■ Exercise details:
Every single entry must be reproduced precisely.

■ Dataset records:
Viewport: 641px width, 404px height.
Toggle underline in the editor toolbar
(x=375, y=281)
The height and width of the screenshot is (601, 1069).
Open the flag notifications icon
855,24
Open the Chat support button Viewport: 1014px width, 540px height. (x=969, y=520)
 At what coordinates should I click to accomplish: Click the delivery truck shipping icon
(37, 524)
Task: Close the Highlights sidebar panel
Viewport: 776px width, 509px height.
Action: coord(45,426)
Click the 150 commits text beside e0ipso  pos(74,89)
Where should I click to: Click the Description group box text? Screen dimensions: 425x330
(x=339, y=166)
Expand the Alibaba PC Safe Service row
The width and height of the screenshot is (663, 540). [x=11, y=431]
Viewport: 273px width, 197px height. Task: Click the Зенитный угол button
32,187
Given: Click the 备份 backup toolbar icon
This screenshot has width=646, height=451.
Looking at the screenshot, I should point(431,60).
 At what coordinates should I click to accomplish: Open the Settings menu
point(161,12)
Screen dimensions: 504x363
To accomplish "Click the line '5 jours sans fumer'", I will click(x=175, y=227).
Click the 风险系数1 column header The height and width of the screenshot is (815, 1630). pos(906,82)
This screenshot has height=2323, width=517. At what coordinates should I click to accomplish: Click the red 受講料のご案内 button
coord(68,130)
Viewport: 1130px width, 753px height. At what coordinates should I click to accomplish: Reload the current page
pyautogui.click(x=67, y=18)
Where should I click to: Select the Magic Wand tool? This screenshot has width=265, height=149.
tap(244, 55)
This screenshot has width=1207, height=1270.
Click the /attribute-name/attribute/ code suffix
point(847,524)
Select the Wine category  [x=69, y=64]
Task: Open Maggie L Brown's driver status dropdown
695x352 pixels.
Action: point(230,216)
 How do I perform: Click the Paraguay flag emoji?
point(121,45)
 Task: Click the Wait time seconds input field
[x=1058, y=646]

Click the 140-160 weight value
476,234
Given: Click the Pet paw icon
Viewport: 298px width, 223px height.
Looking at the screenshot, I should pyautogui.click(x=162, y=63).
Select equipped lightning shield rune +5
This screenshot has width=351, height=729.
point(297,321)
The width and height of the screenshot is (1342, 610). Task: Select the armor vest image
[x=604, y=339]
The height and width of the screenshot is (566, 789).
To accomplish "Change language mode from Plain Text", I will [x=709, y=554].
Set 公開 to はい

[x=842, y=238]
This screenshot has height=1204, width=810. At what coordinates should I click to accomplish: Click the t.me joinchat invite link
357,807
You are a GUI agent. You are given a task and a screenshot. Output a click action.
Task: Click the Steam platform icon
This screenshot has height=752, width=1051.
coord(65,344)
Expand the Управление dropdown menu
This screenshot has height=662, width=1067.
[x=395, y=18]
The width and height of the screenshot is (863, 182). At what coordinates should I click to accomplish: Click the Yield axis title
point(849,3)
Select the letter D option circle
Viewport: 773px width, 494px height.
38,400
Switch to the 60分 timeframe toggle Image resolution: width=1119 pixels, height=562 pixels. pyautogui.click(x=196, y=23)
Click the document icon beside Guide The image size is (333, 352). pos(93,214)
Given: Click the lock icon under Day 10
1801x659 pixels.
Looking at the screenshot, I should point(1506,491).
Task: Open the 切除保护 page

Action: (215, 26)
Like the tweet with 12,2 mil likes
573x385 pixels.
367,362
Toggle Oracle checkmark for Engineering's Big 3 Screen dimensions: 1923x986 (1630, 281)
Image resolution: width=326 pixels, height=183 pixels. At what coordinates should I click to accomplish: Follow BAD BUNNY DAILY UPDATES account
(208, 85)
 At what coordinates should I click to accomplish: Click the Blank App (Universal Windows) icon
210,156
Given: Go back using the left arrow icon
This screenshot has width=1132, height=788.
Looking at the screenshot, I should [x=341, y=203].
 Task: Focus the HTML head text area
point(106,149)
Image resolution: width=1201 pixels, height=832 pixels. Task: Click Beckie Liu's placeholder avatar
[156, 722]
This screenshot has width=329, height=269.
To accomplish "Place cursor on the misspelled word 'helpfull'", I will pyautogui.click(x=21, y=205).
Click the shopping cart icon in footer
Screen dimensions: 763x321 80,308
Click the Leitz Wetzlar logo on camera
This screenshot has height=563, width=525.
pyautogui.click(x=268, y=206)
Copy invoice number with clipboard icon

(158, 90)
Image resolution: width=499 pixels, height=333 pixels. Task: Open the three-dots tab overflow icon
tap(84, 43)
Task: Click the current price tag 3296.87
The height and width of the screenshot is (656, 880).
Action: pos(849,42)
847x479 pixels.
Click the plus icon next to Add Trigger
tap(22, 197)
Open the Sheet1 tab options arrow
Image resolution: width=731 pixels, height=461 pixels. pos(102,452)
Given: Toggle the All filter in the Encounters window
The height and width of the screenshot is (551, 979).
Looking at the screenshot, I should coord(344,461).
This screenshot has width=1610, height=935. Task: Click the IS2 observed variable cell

■ Task answer:
Viewport: 641px width, 404px height.
Toggle underline in the editor toolbar
(x=375, y=281)
The height and width of the screenshot is (601, 1069).
Open the flag notifications icon
855,24
Open the Chat support button Viewport: 1014px width, 540px height. (x=969, y=520)
 At what coordinates should I click to accomplish: Click the delivery truck shipping icon
(37, 524)
Task: Close the Highlights sidebar panel
Viewport: 776px width, 509px height.
Action: coord(45,426)
Click the 150 commits text beside e0ipso  pos(74,89)
Where should I click to: Click the Description group box text? Screen dimensions: 425x330
(x=339, y=166)
Expand the Alibaba PC Safe Service row
The width and height of the screenshot is (663, 540). [x=11, y=431]
Viewport: 273px width, 197px height. Task: Click the Зенитный угол button
32,187
Given: Click the 备份 backup toolbar icon
This screenshot has width=646, height=451.
Looking at the screenshot, I should point(431,60).
 At what coordinates should I click to accomplish: Open the Settings menu
point(161,12)
Screen dimensions: 504x363
To accomplish "Click the line '5 jours sans fumer'", I will click(x=175, y=227).
Click the 风险系数1 column header The height and width of the screenshot is (815, 1630). pos(906,82)
This screenshot has height=2323, width=517. At what coordinates should I click to accomplish: Click the red 受講料のご案内 button
coord(68,130)
Viewport: 1130px width, 753px height. At what coordinates should I click to accomplish: Reload the current page
pyautogui.click(x=67, y=18)
Where should I click to: Select the Magic Wand tool? This screenshot has width=265, height=149.
tap(244, 55)
This screenshot has width=1207, height=1270.
Click the /attribute-name/attribute/ code suffix
point(847,524)
Select the Wine category  [x=69, y=64]
Task: Open Maggie L Brown's driver status dropdown
695x352 pixels.
Action: point(230,216)
 How do I perform: Click the Paraguay flag emoji?
point(121,45)
 Task: Click the Wait time seconds input field
[x=1058, y=646]

Click the 140-160 weight value
476,234
Given: Click the Pet paw icon
Viewport: 298px width, 223px height.
Looking at the screenshot, I should pyautogui.click(x=162, y=63).
Select equipped lightning shield rune +5
This screenshot has width=351, height=729.
point(297,321)
The width and height of the screenshot is (1342, 610). Task: Select the armor vest image
[x=604, y=339]
The height and width of the screenshot is (566, 789).
To accomplish "Change language mode from Plain Text", I will [x=709, y=554].
Set 公開 to はい

[x=842, y=238]
This screenshot has height=1204, width=810. At what coordinates should I click to accomplish: Click the t.me joinchat invite link
357,807
You are a GUI agent. You are given a task and a screenshot. Output a click action.
Task: Click the Steam platform icon
This screenshot has height=752, width=1051.
coord(65,344)
Expand the Управление dropdown menu
This screenshot has height=662, width=1067.
[x=395, y=18]
The width and height of the screenshot is (863, 182). At what coordinates should I click to accomplish: Click the Yield axis title
point(849,3)
Select the letter D option circle
Viewport: 773px width, 494px height.
38,400
Switch to the 60分 timeframe toggle Image resolution: width=1119 pixels, height=562 pixels. pyautogui.click(x=196, y=23)
Click the document icon beside Guide The image size is (333, 352). pos(93,214)
Given: Click the lock icon under Day 10
1801x659 pixels.
Looking at the screenshot, I should point(1506,491).
Task: Open the 切除保护 page

Action: (215, 26)
Like the tweet with 12,2 mil likes
573x385 pixels.
367,362
Toggle Oracle checkmark for Engineering's Big 3 Screen dimensions: 1923x986 (1630, 281)
Image resolution: width=326 pixels, height=183 pixels. At what coordinates should I click to accomplish: Follow BAD BUNNY DAILY UPDATES account
(208, 85)
 At what coordinates should I click to accomplish: Click the Blank App (Universal Windows) icon
210,156
Given: Go back using the left arrow icon
This screenshot has width=1132, height=788.
Looking at the screenshot, I should [x=341, y=203].
 Task: Focus the HTML head text area
point(106,149)
Image resolution: width=1201 pixels, height=832 pixels. Task: Click Beckie Liu's placeholder avatar
[156, 722]
This screenshot has width=329, height=269.
To accomplish "Place cursor on the misspelled word 'helpfull'", I will pyautogui.click(x=21, y=205).
Click the shopping cart icon in footer
Screen dimensions: 763x321 80,308
Click the Leitz Wetzlar logo on camera
This screenshot has height=563, width=525.
pyautogui.click(x=268, y=206)
Copy invoice number with clipboard icon

(158, 90)
Image resolution: width=499 pixels, height=333 pixels. Task: Open the three-dots tab overflow icon
tap(84, 43)
Task: Click the current price tag 3296.87
The height and width of the screenshot is (656, 880).
Action: pos(849,42)
847x479 pixels.
Click the plus icon next to Add Trigger
tap(22, 197)
Open the Sheet1 tab options arrow
Image resolution: width=731 pixels, height=461 pixels. pos(102,452)
Given: Toggle the All filter in the Encounters window
The height and width of the screenshot is (551, 979).
Looking at the screenshot, I should coord(344,461).
This screenshot has width=1610, height=935. Task: Click the IS2 observed variable cell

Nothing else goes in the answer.